Session B: Making Writing Socially Engaging: Asking Why New MediaDraws Us In

  • Presenters:
    • Eric A Glicker, Rancho Santiago Community College — blogging as a recursive process that moves students beyond the classroom
    • Gian S. Pagnucci, Indiana University of Pennsylvania and David Schaafsma, University of Illinois at Chicago — baseball poetry for a literacy project that is not academic
    • Dennis G. Jerz, Seton Hill University — are we in a post-blogging era now that Facebook is ubiquitous; is blogging becoming the new 5-paragraph essay?
    • Daisy Pignetti, University of Wisconsin-Stout — thinking about Twitter and active reading
  • Guiding questions:
    • How does social media create opportunities for writers?
    • Why is it that people find social networking pales as an engaging place to write?
    • How does social media invite peer-response and interaction?

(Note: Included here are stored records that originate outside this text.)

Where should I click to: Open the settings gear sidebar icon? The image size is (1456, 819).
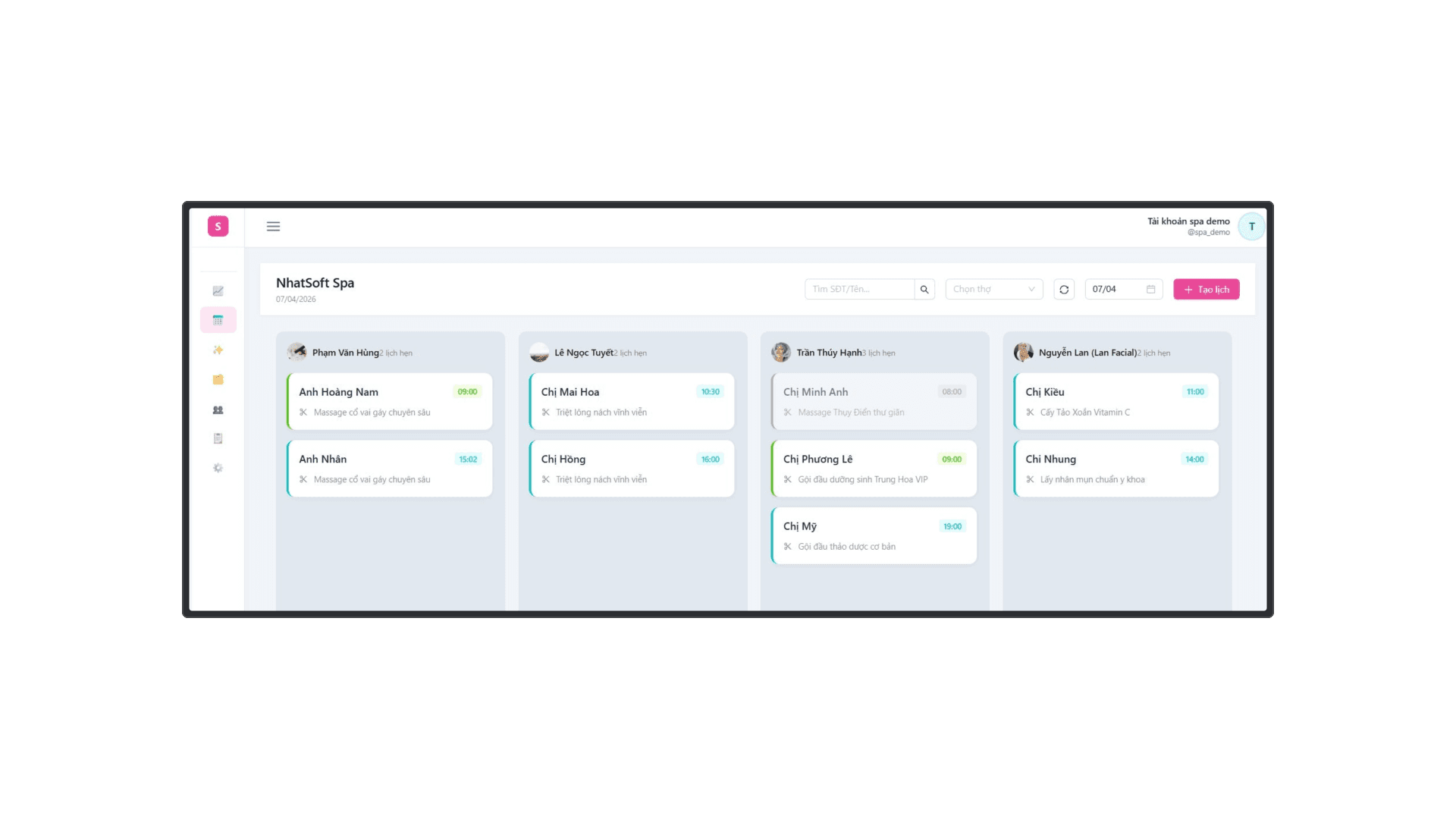click(x=218, y=468)
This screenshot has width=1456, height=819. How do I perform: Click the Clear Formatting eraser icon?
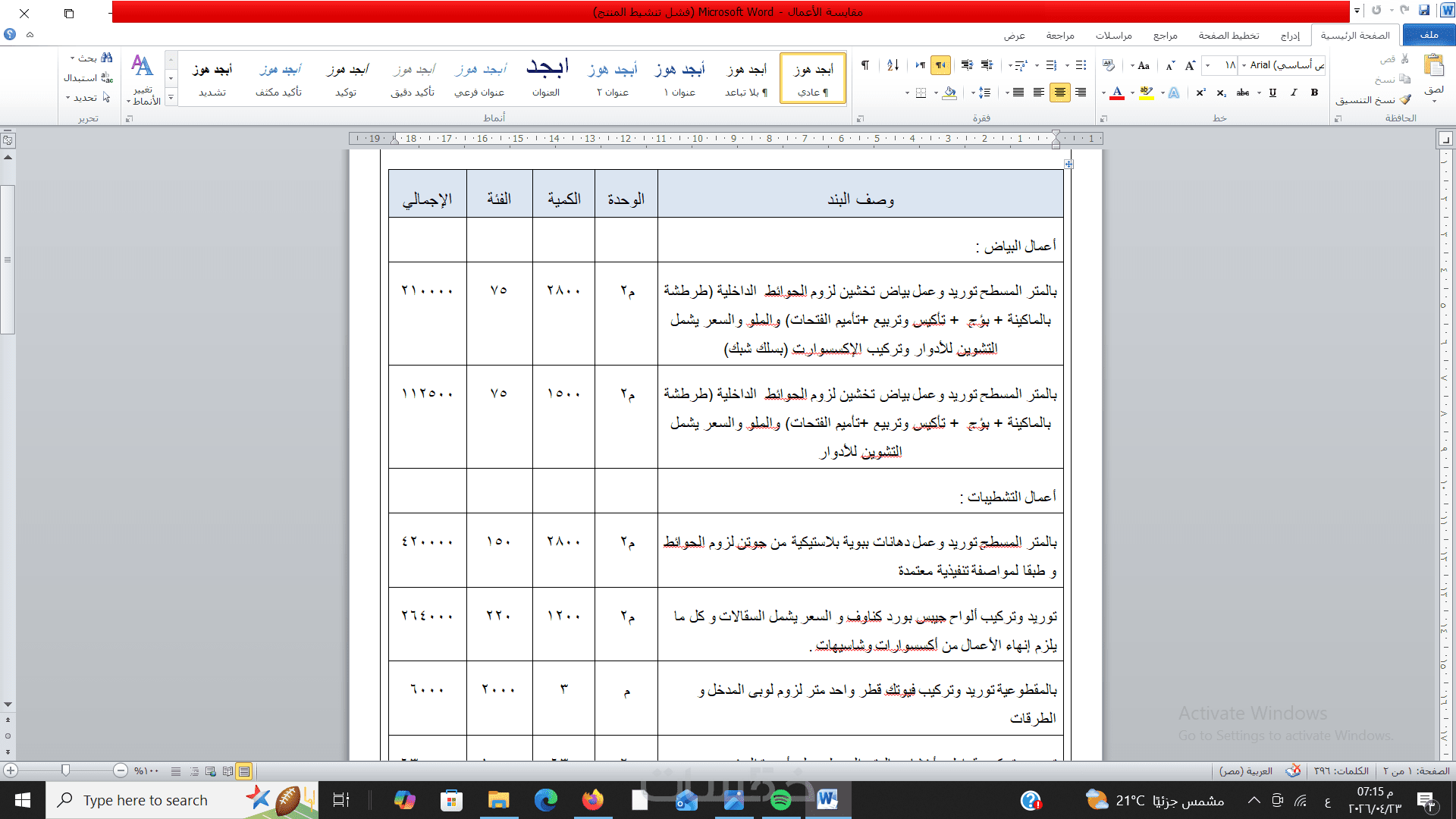coord(1109,65)
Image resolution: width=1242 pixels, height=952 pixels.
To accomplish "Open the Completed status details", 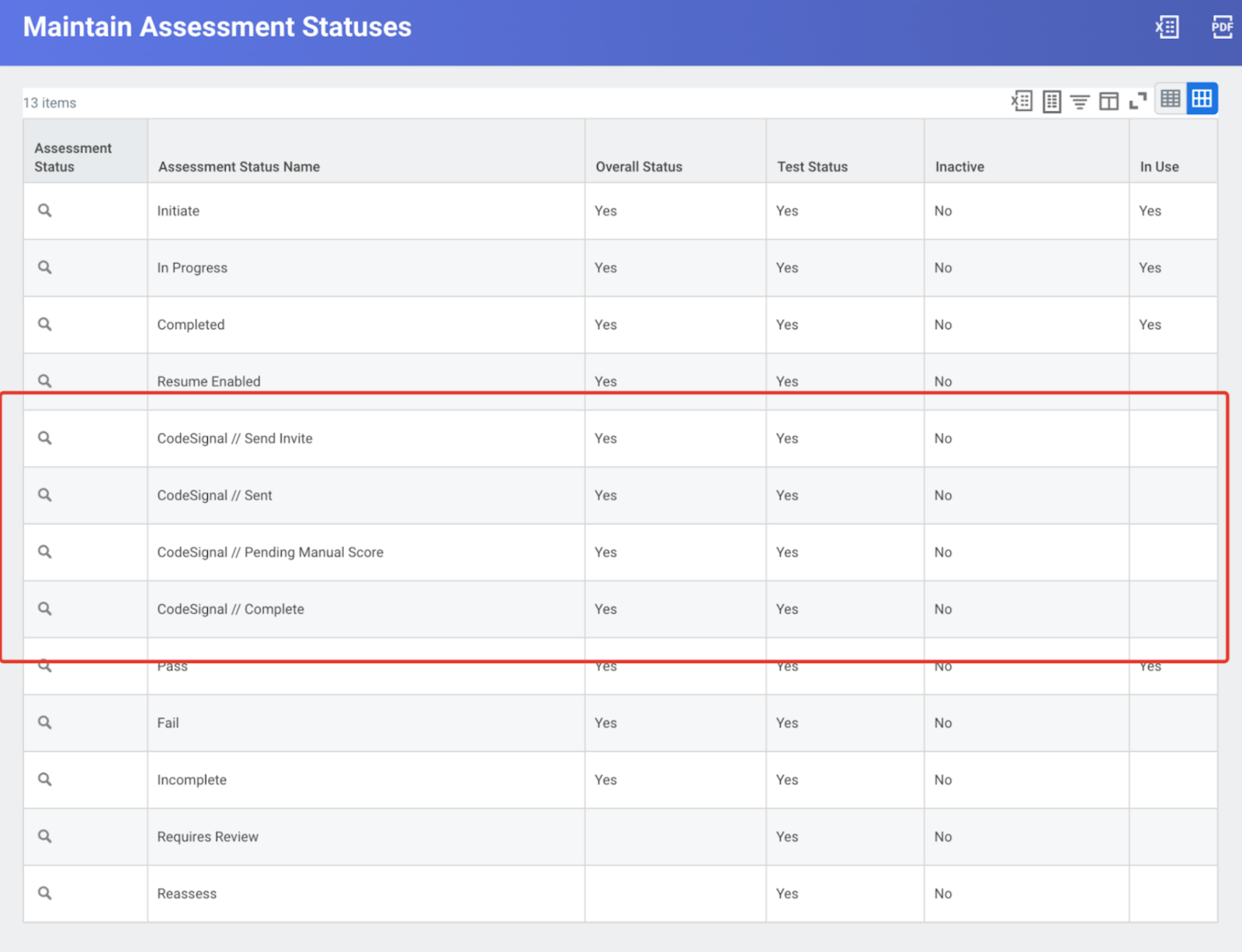I will (x=44, y=324).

Session C: Dynamic assessment practices for media and technology classes

  • Presenters:
    • Dickie Selfe, Ohio State University — wiki as a tool for intentional adaptive communities; determining how length and content of oral “nuggets” of one-hour interviews contributed to an overall effect in multimodal composition; assessment was modified based on experiences with audiences
    • Tim Jensen, Ohio State University — experimental assessment using digital media; students developing the rubric from the bottom up; discussing the assessment criteria that they developed helped describe group effort
    • Kathryn Comer, Ohio State University  — intro to digital media with a project proposal, informal studio discussion and formal workshops, and analytic reflection; could students make an argument for the composing choices that they made in their project?
    • Scott Lloyd DeWitt, Ohio State University — accounting for production by focusing on the final product (project title, genre description/rhetorical moves, technologies used, and materials/references) with students developing assessment criteria concurrently
    • Chris Manion, Ohio State University — how can we frame multimedia composition through a heuristic “habits of thought”?
  • Notes
    • Question in dynamic assessment processes: Do students actually participate in a democratic design, or do a few students dominate?
    • Do we only focus on the product? Is the writer her/himself the product? — Helping students focus on the process of assessment as a part of the instruction.
    • Improving student work not only over one term but, as instructors, improving our assignments and modeling excellent student work over time

Session D: Schools: Where the public and private collide

  • Presenters: Ann D. David, University of Texas at Austin Amy E. Burke, University of Texas at Austin Audra Roach, University of Texas at Austin
  • Notes
    • If teachers use smart phones themselves, and most students have access via phone, what is it that keeps us from using them in class?
    • Audience inquiry in social networks: search for patterns, examine self-representation, weigh affordances, author study
    • Writing in motion:
      • Writing in short bursts, different tempos
      • Moving between pieces of writing
      • Frequent peer response
      • “Revision forward”
      • Time and space to move

The luncheon keynote was Tim Wu, talking about his book, The Master Switch. The dinner keynote was Gail Hawisher, who gave a look back and forward on the field of computers and composition.